What happened
According to pretrial investigation materials, on the night of November 12, 2025, UAH 127.1 million (UAH 78.4 million and UAH 48.7 million respectively) were withdrawn from the accounts of two companies belonging to businessman Zinoviy Kozytskyi — LLC "ZakhidNadraService" and LLC "Enerhopark Yavoriv". On February 23, 2026, a 21-year-old resident of Khmelnytskyi was notified in absentia of suspicion in a number of criminal offenses, including theft, unauthorized interference with electronic networks, and money laundering, the Office of the Prosecutor General reports.
How, according to the investigation, it happened
The scheme described in the suspicion began with a small "false" payment two days before the main outflow of funds. When the accountant of one of the LLCs contacted the sender, she was allegedly sent a return-instructions archive named "Documents.zip" — protected with a password. Inside the archive was a malicious file; the employee was persuaded to run it supposedly to obtain the password. After that, the perpetrators gained remote access to the internal networks and service equipment of both companies and withdrew the money through the client-bank.

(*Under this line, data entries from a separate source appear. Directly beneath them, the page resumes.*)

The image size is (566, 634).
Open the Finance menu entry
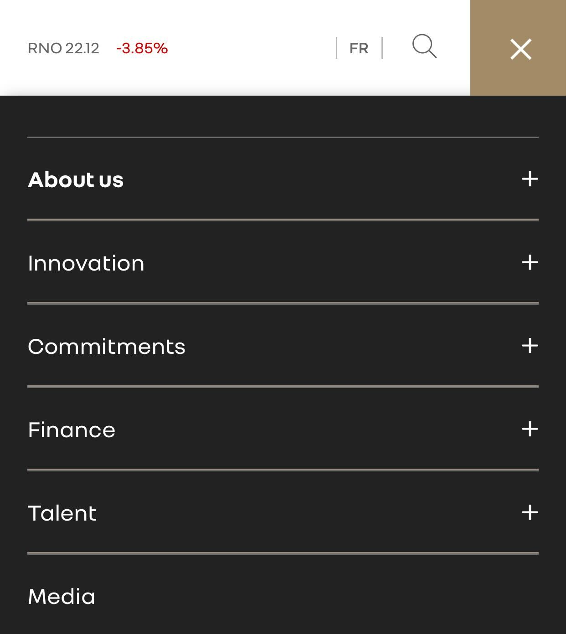pos(72,430)
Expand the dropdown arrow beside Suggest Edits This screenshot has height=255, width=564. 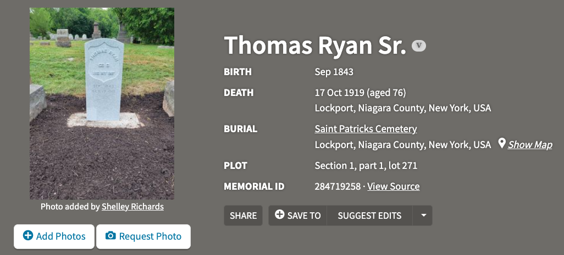[x=423, y=216]
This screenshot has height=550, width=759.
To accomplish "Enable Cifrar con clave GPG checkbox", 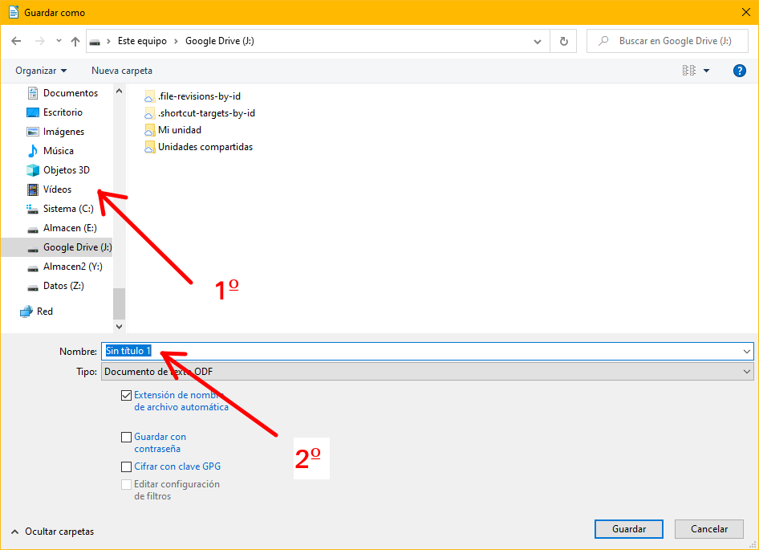I will tap(126, 466).
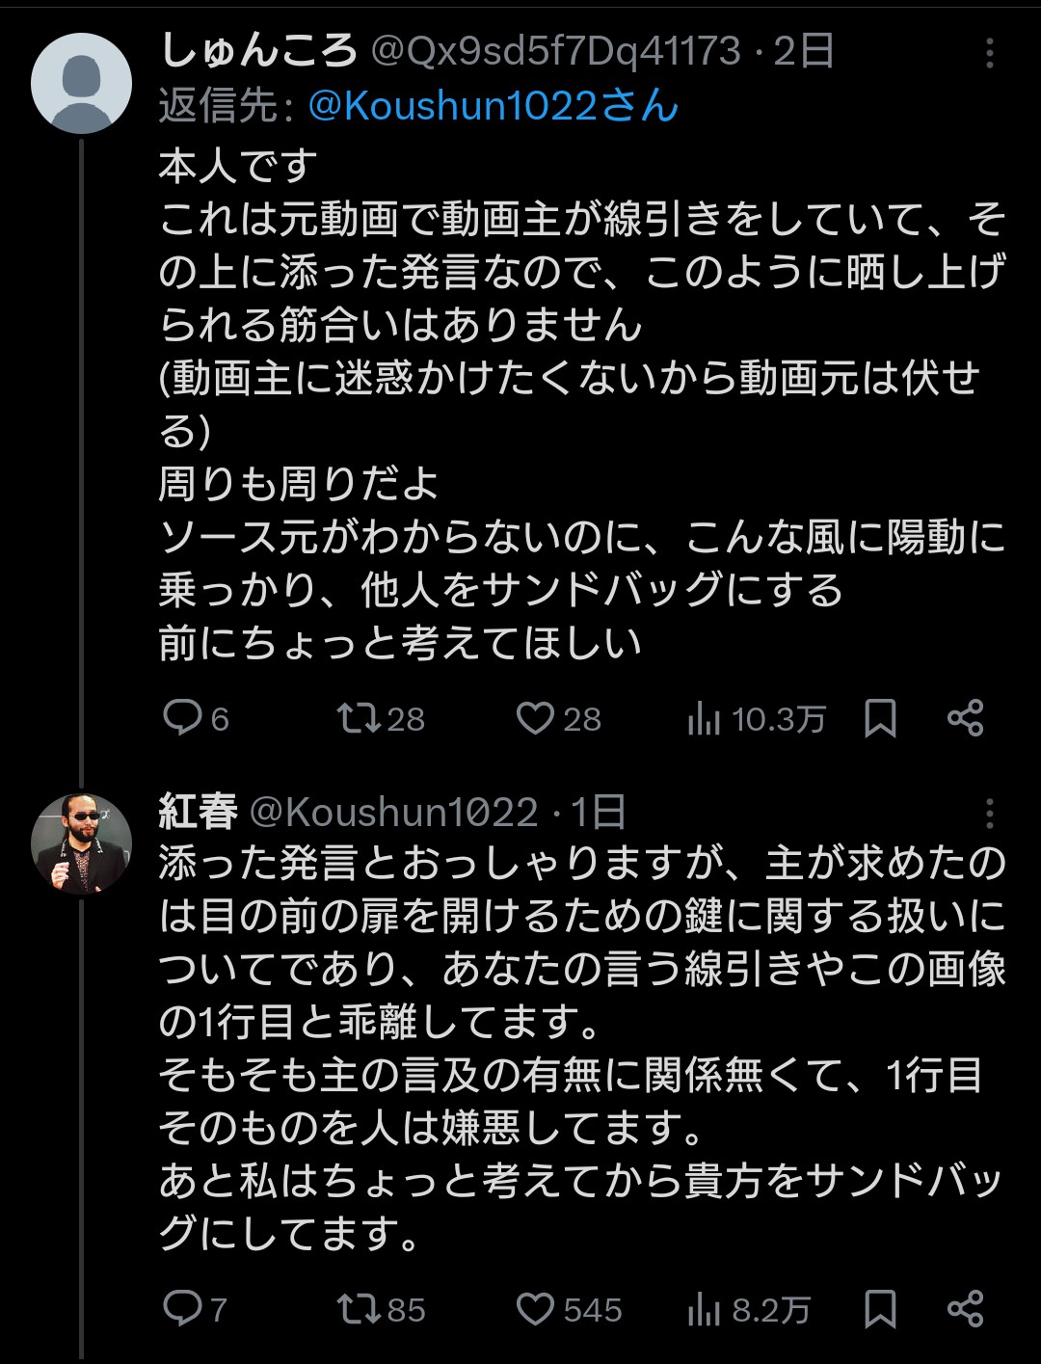Open the 紅春 display name
Viewport: 1041px width, 1364px height.
coord(199,813)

"He was notified in absentia of suspicion under three articles of the Criminal Code: theft (Part 5 of Art. 185), unauthorized interference with the operation of electronic networks (Part 5 of Art. 361) and money laundering (Part 3 of Art. 209)"

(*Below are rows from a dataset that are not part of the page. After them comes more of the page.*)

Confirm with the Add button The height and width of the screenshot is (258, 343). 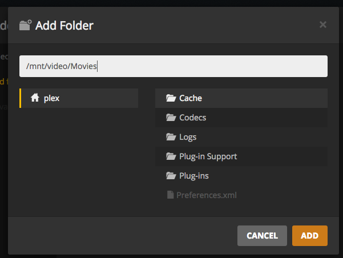[309, 236]
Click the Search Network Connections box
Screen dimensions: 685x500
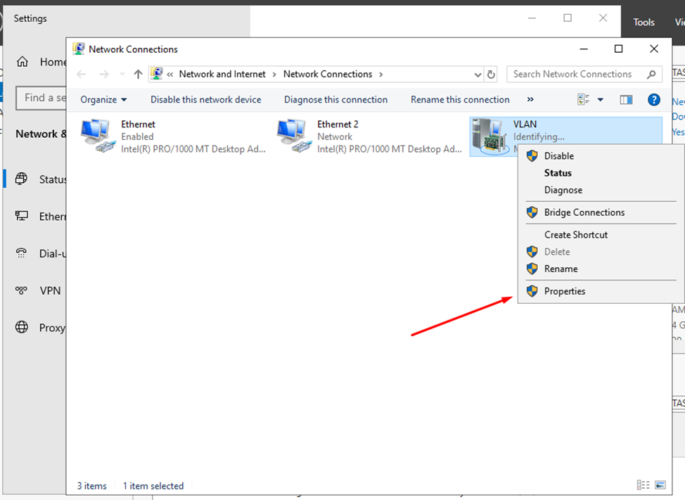point(572,74)
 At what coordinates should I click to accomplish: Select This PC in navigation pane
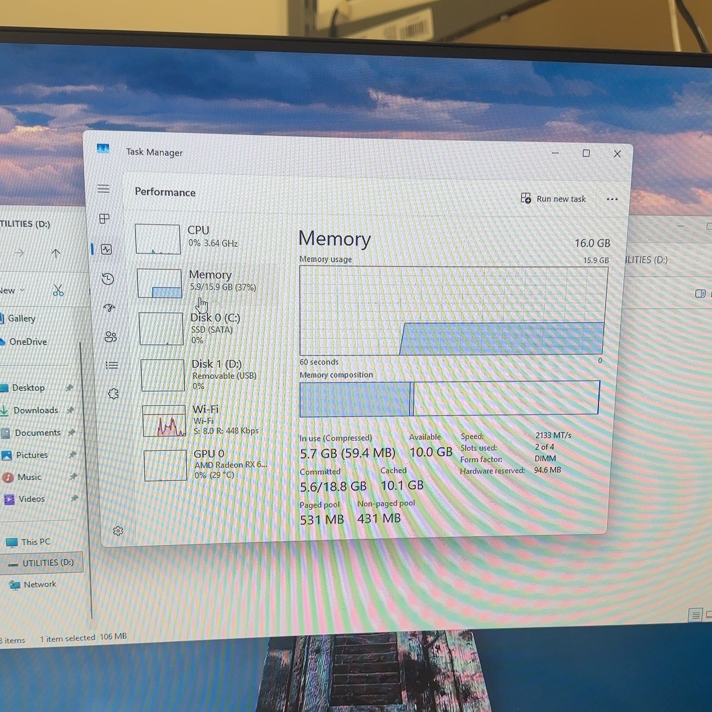coord(35,542)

— Office of the Prosecutor General of Ukraine
Where the money went
The investigation records a typical "smurfing" scenario: instant splitting of sums through dozens of accounts of legal entities, sole proprietors and card drops, with some transactions routed through crypto exchanges. According to case materials, the suspect managed to legalize more than UAH 104 million. He also bought two cars from a dealer — a Cadillac ATS and a BMW 320 — a typical marker of rapid legalization of illicit proceeds.
Context: this is not an isolated event
The investigation is being conducted by the Lviv Region Police (case No. 12025141360001860). The case overlaps with other cybersecurity incidents in February 2026: on the night of February 15–16 A-Bank was attacked (some clients recorded unauthorized debits), and on February 19 there were reports of an attack on the National Bank's online store. Together these cases indicate increased activity by groups operating via social engineering and rapid dispersion of funds.
What it means for business and the state
This story should be read not only as a criminal precedent but as a warning: even large companies with resources lose millions to simple human triggers — fake invoices and archives. For companies this means strengthening payment verification procedures, implementing multi-factor authentication for corporate online banking and conducting training for finance personnel. For banks and regulators — accelerating the introduction of rules that make rapid withdrawal and "splitting" of large sums more difficult.
Conclusion
According to the investigation, this case combined classic social engineering with a rapid laundering scheme through the financial infrastructure. It is a lesson for everyone — from an accountant in a small firm to bank management: technical measures are important, but the decisive factor remains the human element and the speed of fraud-prevention systems' response. Whether businesses and the state will turn the recent incidents into real protection protocols is the question that will determine how many more times such cases will repeat.